ASSIGNMENT
How many lines in the records below contain the word "Greek"? Answer with the number only.

(Collected data entries)
########

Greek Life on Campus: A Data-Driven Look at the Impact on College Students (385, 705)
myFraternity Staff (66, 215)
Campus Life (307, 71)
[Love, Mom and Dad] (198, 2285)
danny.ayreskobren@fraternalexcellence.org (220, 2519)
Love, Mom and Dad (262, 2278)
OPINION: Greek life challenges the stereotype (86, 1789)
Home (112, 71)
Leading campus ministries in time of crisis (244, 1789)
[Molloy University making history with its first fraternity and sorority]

########

RESULT BELOW
2